(Saved entries)
+---+
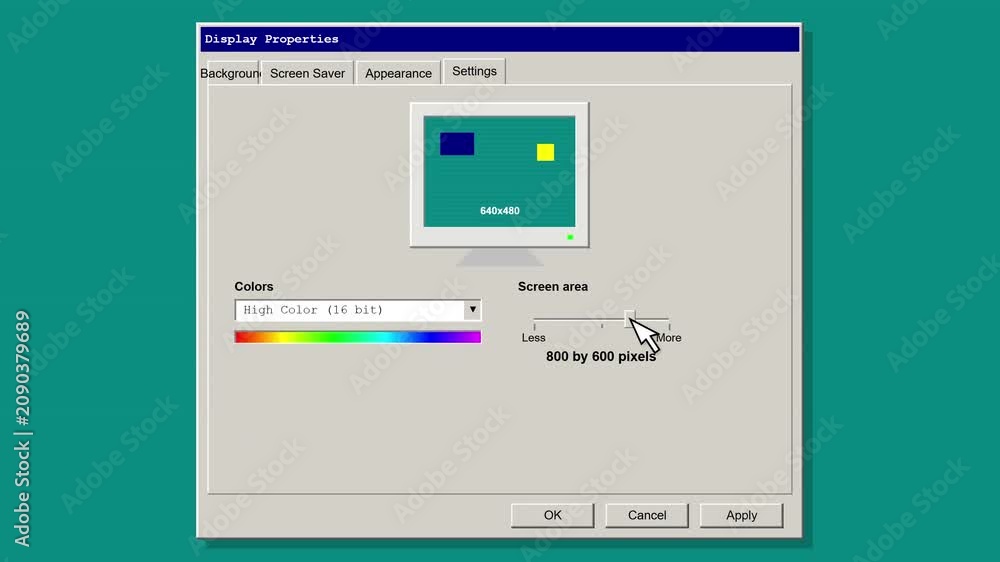The image size is (1000, 562).
Task: Click the Display Properties title bar
Action: 499,39
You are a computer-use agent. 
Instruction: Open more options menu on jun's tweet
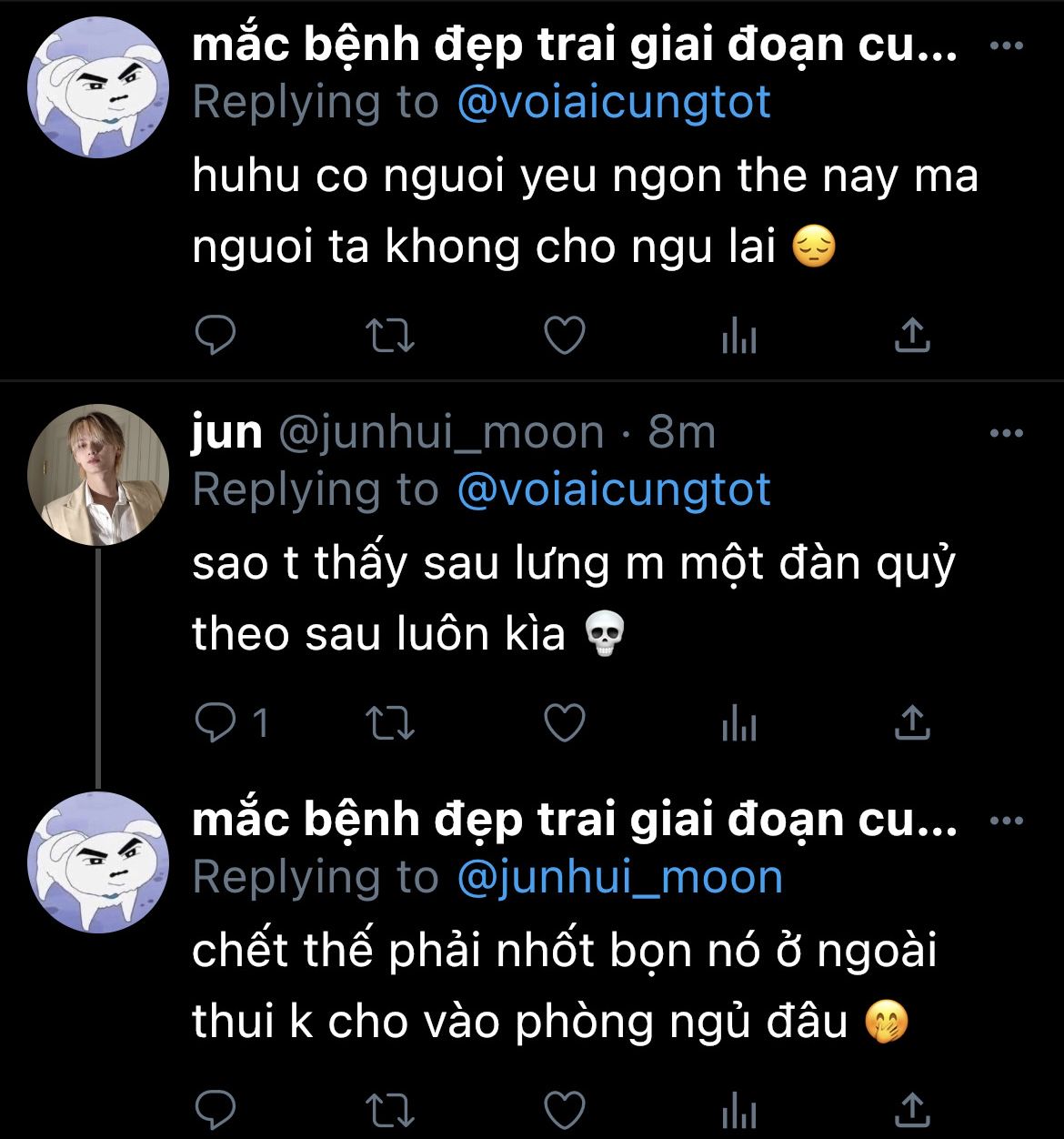point(1006,434)
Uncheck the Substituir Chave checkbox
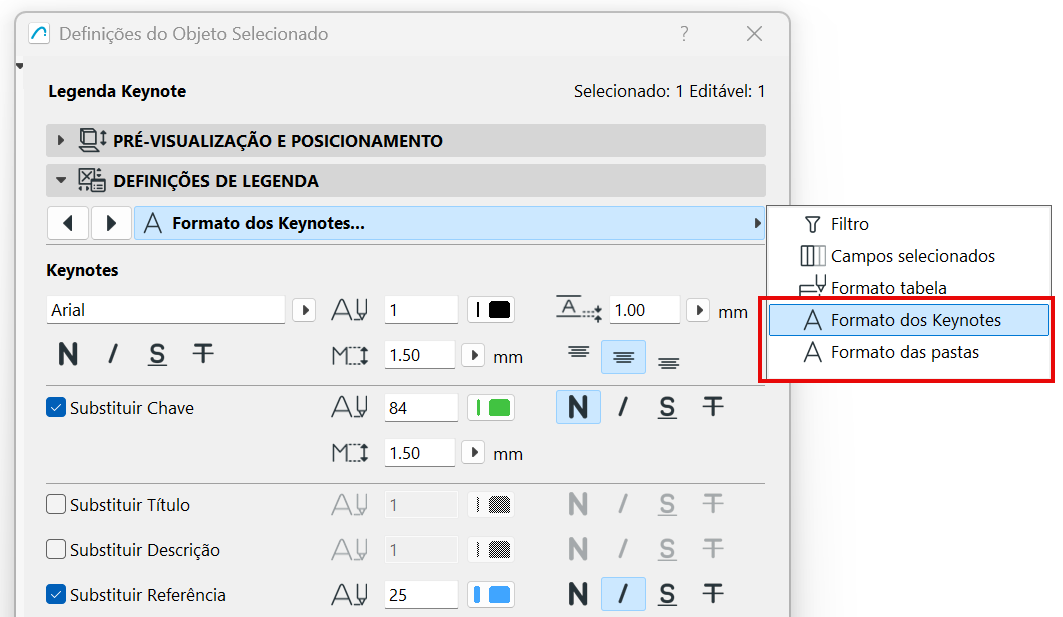Viewport: 1063px width, 617px height. click(56, 408)
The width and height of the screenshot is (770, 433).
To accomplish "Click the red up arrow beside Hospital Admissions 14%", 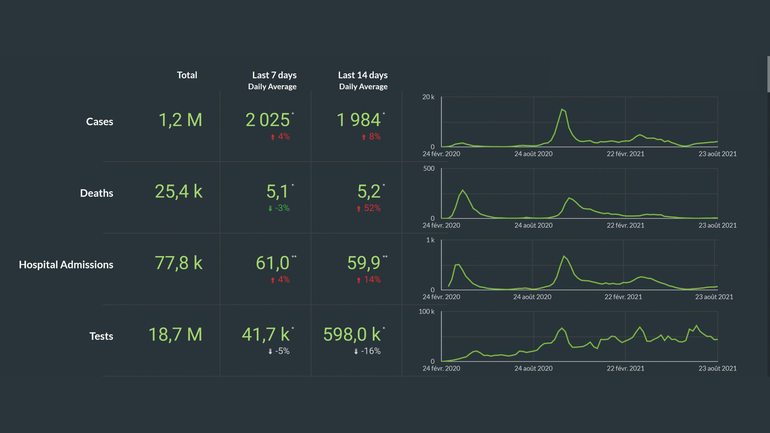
+---+
#### [Exercise directions]
Begin with the line that has "You are a computer-use agent." and continue to the last line of the entries, printing each line exactly and nothing else; include both ends and skip the pictures.

#### [Result]
You are a computer-use agent. 
Instruction: Open more options menu on jun's tweet
point(1006,434)
Uncheck the Substituir Chave checkbox
Viewport: 1063px width, 617px height. click(56, 408)
The width and height of the screenshot is (770, 433).
To accomplish "Click the red up arrow beside Hospital Admissions 14%", 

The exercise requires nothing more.